研究生: |
謝克瑤 Ke-Yao Hsieh |
---|---|
論文名稱: |
以區塊特徵為基礎進行不完整視訊文件影像之比對 A Block-based Approach for Partial Document Image Matching |
指導教授: |
李忠謀
Lee, Chung-Mou |
學位類別: |
碩士 Master |
系所名稱: |
資訊教育研究所 Graduate Institute of Information and Computer Education |
論文出版年: | 2005 |
畢業學年度: | 93 |
語文別: | 中文 |
論文頁數: | 58 |
中文關鍵詞: | 影像比對 |
英文關鍵詞: | image matching, feature-based |
論文種類: | 學術論文 |
相關次數: | 點閱:359 下載:8 |
分享至: |
查詢本校圖書館目錄 查詢臺灣博碩士論文知識加值系統 勘誤回報 |
本研究針對視訊文件影像提出快速有效的比對方法,在不需辨識出文字的情況下,進行不完整視訊文件影像與原始文件影像之比對。視訊文件影像的來源是由視訊影片所擷取出,其中視訊影片是經由數位攝影機,拍攝投影在布幕上的文件檔案畫面而得。
比對之方法分為三個階段:首先,須找出有用的文件內容為前景資訊,例如文件中的文字或圖形在該影像中所在之區域,即前景與背景的分離;第二階段,對文件內容做分析,將前景影像分割成各個區塊(bounding box),再以區塊為特徵進行取樣,每張影像皆由一組特徵向量所組成;第三階段,從任兩張影像間的特徵向量進行相似度計算,以相似度最高的影像作為比對結果。
本研究利用27組簡報檔案,共有1020張投影片影像,進行比對實驗,利用本研究所提出的方法,在區塊百分比為25%的情況下,比對正確率為92%;區塊百分比為50%時,正確率為96%;當區塊百分比為75%以上時,正確率即可達到98%。本研究亦針對PDF文件影像進行不完整影像的比對實驗,其中利用7組PDF文件,共98張PDF文件影像,在影像內容只出現下半部份的影像時,正確率為89%;當影像內容為上半部份和中間部份的情況下,正確率可達到92%以上。
利用本研究所提出之比對方法,對文件影像進行區域的特徵取樣,可有效地解決不完整影像比對之問題。

● ● ● ● ● ● ●

**待辦工作:**
依據上方節錄作答:
1. 此論文的指導教授為何人?
2. 文中所述的比對方法共分為幾個階段?
3. PDF文件影像的比對實驗共使用多少張PDF文件影像?
所附資料與前述節錄並無關聯。

**所附資料:**
● ● ● ● ● ● ●

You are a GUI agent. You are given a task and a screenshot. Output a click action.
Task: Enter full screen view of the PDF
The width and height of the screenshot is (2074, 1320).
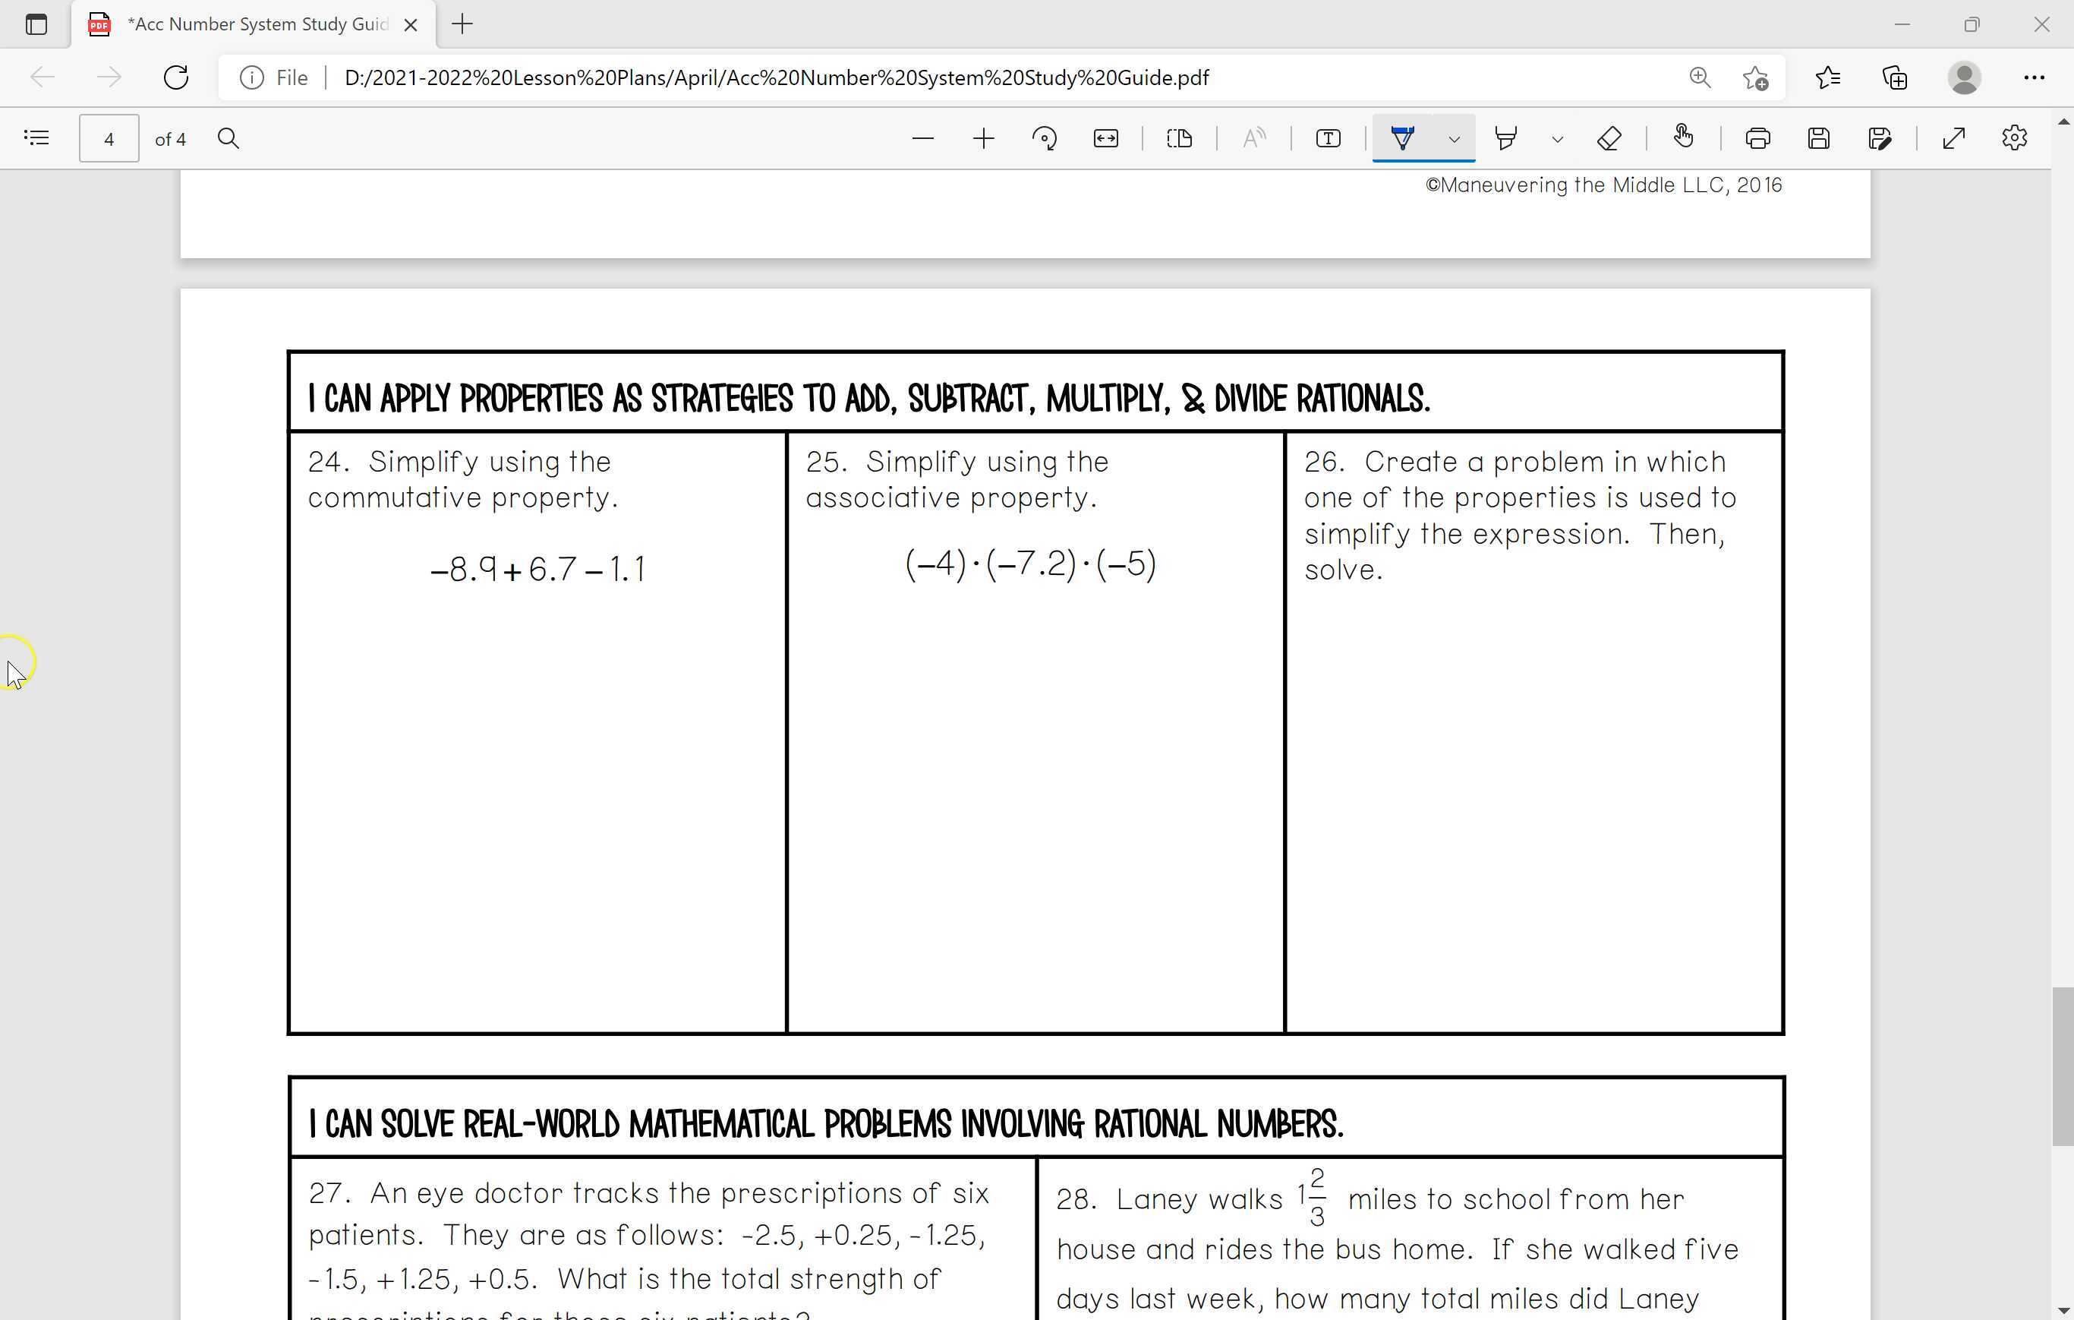pyautogui.click(x=1953, y=138)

● ● ● ● ● ● ●

**參考答案:**
1. 李忠謀(Lee, Chung-Mou)。
2. 三個階段。
3. 98張(取自7組PDF文件)。